▶ Data for review:
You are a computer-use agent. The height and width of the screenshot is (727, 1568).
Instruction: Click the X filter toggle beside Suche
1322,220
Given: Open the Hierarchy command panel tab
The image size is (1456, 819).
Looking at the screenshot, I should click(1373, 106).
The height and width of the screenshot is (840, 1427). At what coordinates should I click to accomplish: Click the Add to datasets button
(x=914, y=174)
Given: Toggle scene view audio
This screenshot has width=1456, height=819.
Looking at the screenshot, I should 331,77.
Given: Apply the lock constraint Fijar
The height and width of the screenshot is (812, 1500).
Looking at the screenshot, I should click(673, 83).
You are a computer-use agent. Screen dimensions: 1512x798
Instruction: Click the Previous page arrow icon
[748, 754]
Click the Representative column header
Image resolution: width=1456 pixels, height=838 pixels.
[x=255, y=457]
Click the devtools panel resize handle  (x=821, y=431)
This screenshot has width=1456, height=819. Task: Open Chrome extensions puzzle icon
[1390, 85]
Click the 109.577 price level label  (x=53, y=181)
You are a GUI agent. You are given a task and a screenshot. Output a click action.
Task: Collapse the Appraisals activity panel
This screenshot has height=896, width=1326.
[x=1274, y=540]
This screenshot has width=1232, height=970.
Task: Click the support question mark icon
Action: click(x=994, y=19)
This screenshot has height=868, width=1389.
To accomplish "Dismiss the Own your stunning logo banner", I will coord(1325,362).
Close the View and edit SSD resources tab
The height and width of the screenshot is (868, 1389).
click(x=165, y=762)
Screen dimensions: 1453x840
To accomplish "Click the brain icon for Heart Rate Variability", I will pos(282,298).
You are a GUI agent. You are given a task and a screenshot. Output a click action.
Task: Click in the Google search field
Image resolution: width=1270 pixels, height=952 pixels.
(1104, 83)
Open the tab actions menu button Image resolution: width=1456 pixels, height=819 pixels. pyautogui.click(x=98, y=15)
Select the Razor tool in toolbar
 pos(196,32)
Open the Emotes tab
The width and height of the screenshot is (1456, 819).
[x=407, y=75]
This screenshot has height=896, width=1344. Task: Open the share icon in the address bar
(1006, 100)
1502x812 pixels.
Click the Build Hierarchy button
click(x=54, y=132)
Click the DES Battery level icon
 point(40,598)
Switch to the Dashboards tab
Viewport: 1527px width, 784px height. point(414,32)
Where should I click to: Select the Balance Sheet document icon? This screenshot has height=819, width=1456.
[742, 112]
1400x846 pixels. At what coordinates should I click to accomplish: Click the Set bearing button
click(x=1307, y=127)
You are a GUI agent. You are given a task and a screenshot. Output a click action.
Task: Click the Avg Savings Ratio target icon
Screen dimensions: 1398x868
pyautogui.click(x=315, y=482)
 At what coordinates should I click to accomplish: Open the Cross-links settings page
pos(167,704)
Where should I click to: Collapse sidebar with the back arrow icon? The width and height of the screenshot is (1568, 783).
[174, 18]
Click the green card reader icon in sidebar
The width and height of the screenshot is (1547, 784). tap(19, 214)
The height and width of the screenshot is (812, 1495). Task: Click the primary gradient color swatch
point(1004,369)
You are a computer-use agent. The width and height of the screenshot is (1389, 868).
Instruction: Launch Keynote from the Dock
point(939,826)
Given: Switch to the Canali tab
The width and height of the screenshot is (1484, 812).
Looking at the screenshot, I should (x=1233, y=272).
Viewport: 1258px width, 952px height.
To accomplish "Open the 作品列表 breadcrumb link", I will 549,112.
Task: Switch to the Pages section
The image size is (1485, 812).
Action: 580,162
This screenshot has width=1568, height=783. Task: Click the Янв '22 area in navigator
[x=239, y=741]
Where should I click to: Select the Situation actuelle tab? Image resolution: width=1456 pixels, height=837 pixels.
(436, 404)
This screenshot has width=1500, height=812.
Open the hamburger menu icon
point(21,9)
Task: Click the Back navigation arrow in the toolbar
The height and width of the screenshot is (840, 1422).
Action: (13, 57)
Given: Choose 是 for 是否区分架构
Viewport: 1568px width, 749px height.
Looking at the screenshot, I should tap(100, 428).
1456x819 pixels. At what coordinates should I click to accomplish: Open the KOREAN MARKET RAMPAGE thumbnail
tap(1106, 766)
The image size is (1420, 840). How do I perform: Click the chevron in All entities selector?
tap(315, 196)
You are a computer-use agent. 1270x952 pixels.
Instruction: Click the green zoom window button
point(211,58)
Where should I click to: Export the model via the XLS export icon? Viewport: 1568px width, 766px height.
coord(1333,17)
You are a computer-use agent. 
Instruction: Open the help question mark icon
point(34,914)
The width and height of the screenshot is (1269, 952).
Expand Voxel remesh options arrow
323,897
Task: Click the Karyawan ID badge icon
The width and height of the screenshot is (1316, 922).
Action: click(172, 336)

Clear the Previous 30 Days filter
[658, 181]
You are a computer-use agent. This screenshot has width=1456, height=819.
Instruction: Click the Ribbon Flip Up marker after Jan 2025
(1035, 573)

▶ Prompt: All lines from the opening of the records through the line where "Given: Apply the lock constraint Fijar" occurs are to be output verbatim. No other line belongs in the answer.

▶ Written reply:
You are a computer-use agent. The height and width of the screenshot is (727, 1568).
Instruction: Click the X filter toggle beside Suche
1322,220
Given: Open the Hierarchy command panel tab
The image size is (1456, 819).
Looking at the screenshot, I should click(1373, 106).
The height and width of the screenshot is (840, 1427). At what coordinates should I click to accomplish: Click the Add to datasets button
(x=914, y=174)
Given: Toggle scene view audio
This screenshot has width=1456, height=819.
Looking at the screenshot, I should 331,77.
Given: Apply the lock constraint Fijar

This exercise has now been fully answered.